* **Material shown**
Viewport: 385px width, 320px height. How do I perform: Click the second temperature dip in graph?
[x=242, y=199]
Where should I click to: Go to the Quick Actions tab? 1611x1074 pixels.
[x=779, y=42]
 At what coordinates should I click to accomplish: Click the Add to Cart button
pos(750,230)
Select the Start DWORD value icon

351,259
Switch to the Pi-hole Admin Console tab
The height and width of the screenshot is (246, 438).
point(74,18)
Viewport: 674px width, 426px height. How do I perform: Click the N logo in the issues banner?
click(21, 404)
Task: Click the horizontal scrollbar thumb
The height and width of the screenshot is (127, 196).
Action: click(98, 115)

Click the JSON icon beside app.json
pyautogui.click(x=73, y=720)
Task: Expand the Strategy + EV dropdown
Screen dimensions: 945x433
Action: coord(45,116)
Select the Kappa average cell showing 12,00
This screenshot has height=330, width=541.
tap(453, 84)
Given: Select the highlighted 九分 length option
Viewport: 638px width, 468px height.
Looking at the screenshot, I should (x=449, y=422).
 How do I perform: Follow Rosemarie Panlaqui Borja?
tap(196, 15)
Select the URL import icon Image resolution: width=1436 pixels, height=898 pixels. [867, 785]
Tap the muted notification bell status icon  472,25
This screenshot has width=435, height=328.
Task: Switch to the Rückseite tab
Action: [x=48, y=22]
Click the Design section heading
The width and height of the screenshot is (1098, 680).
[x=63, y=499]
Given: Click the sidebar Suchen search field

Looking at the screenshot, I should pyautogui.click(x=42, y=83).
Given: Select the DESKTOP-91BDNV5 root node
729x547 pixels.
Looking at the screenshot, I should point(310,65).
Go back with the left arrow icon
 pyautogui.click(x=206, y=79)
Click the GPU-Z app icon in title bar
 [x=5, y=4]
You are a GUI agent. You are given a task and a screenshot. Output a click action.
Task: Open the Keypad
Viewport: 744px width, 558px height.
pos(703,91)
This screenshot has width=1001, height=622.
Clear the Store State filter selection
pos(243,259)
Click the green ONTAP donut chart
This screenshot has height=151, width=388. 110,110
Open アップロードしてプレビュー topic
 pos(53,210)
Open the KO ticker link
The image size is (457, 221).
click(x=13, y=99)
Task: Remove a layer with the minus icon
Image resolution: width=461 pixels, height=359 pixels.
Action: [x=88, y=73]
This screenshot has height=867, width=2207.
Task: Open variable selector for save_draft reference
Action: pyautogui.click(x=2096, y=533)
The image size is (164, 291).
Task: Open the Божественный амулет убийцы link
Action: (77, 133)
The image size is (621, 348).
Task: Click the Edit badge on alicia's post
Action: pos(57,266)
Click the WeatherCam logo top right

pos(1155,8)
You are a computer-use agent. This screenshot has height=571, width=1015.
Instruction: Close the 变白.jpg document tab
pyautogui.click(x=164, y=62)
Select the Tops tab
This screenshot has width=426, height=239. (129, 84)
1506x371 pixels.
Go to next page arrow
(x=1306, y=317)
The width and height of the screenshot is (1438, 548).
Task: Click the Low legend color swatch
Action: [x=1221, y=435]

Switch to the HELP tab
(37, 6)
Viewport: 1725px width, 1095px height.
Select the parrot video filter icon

* **Exercise requirements**
Nothing but the line with "Switch to the HELP tab" and the lines after it, through the end of the material, should appear in the output, word for word.

* **Result of the exercise**
Switch to the HELP tab
(37, 6)
Viewport: 1725px width, 1095px height.
Select the parrot video filter icon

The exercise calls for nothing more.